*TASK REQUIREMENTS*:
Show every line of the material below that contains the string "column", copying each one in full.

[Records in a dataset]
--- begin ---
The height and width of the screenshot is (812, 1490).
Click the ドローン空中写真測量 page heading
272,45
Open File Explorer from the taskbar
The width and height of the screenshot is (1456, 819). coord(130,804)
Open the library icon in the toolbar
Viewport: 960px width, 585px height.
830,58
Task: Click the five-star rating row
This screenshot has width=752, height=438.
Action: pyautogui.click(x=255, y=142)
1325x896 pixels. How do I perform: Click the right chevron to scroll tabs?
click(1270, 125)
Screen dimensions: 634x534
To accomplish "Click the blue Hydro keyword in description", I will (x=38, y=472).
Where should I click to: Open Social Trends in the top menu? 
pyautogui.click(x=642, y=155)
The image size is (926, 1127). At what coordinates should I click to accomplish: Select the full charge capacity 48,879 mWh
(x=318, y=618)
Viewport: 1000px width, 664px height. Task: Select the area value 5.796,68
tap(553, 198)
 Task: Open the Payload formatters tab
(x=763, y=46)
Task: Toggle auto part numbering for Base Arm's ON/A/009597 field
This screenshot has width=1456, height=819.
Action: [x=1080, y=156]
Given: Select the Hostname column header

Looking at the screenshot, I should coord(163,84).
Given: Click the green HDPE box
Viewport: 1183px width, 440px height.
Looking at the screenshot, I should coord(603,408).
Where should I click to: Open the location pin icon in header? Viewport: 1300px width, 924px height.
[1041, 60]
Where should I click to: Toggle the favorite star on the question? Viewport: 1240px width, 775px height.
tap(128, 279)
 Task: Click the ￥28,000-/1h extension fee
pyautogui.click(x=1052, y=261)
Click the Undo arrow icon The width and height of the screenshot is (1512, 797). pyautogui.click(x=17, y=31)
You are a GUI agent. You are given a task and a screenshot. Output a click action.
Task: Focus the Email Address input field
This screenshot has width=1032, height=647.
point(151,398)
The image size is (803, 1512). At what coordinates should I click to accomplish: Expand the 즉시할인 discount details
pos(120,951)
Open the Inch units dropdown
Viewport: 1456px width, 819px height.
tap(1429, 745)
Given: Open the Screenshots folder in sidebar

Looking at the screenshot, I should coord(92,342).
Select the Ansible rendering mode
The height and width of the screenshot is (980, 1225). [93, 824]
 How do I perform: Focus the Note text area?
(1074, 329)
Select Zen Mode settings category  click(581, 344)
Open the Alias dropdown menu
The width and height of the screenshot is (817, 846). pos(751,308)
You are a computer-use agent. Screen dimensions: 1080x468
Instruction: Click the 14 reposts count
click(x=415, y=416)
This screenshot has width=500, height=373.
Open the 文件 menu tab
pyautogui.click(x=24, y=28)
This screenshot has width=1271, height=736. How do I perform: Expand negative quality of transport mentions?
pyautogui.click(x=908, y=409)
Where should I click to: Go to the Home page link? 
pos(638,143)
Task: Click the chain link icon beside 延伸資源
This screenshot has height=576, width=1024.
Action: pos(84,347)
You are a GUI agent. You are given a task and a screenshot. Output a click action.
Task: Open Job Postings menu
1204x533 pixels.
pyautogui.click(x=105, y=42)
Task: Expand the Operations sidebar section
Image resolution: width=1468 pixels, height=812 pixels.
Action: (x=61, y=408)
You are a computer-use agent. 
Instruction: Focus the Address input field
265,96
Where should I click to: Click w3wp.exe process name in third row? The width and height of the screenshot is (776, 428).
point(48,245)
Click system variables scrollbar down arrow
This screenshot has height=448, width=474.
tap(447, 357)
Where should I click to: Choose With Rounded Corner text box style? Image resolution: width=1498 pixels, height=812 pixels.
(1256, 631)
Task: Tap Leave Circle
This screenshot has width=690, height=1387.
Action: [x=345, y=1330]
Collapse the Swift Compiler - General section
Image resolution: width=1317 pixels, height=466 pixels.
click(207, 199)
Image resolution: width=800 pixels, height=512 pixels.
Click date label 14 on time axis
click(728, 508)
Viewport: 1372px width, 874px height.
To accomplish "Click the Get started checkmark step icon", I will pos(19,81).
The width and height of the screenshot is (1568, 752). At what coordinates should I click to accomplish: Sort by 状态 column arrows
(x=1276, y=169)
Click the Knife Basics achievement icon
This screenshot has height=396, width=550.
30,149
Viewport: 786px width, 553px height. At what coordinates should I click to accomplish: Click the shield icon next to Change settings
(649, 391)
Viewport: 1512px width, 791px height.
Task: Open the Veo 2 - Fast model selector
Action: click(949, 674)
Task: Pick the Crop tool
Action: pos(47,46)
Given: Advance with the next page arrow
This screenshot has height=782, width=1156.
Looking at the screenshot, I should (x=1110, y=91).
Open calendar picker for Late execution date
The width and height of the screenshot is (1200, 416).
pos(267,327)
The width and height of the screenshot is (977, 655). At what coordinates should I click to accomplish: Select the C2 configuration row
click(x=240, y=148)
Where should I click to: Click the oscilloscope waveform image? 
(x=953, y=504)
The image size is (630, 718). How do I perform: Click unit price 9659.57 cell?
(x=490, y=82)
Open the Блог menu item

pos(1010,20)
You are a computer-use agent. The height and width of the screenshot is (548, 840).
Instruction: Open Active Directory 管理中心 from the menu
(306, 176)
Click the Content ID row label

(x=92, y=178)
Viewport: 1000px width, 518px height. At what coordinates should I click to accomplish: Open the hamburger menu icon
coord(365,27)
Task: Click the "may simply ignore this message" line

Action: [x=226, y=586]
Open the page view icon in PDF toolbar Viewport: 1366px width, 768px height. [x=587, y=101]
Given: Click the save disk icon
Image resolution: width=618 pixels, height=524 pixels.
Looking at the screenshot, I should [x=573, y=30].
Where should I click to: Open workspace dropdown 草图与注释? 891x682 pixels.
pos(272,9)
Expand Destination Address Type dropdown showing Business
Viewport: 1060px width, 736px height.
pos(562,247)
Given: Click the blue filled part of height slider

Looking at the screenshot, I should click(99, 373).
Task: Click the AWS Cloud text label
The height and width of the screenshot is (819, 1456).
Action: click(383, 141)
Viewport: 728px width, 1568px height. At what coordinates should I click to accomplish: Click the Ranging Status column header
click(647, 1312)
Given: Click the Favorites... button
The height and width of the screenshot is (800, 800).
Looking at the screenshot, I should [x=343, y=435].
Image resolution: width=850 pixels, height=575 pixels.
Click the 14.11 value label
--- end ---
*OUTPUT OF THE EXERCISE*:
Given: Select the Hostname column header
The width and height of the screenshot is (1568, 752). At what coordinates should I click to accomplish: Sort by 状态 column arrows
Viewport: 728px width, 1568px height. At what coordinates should I click to accomplish: Click the Ranging Status column header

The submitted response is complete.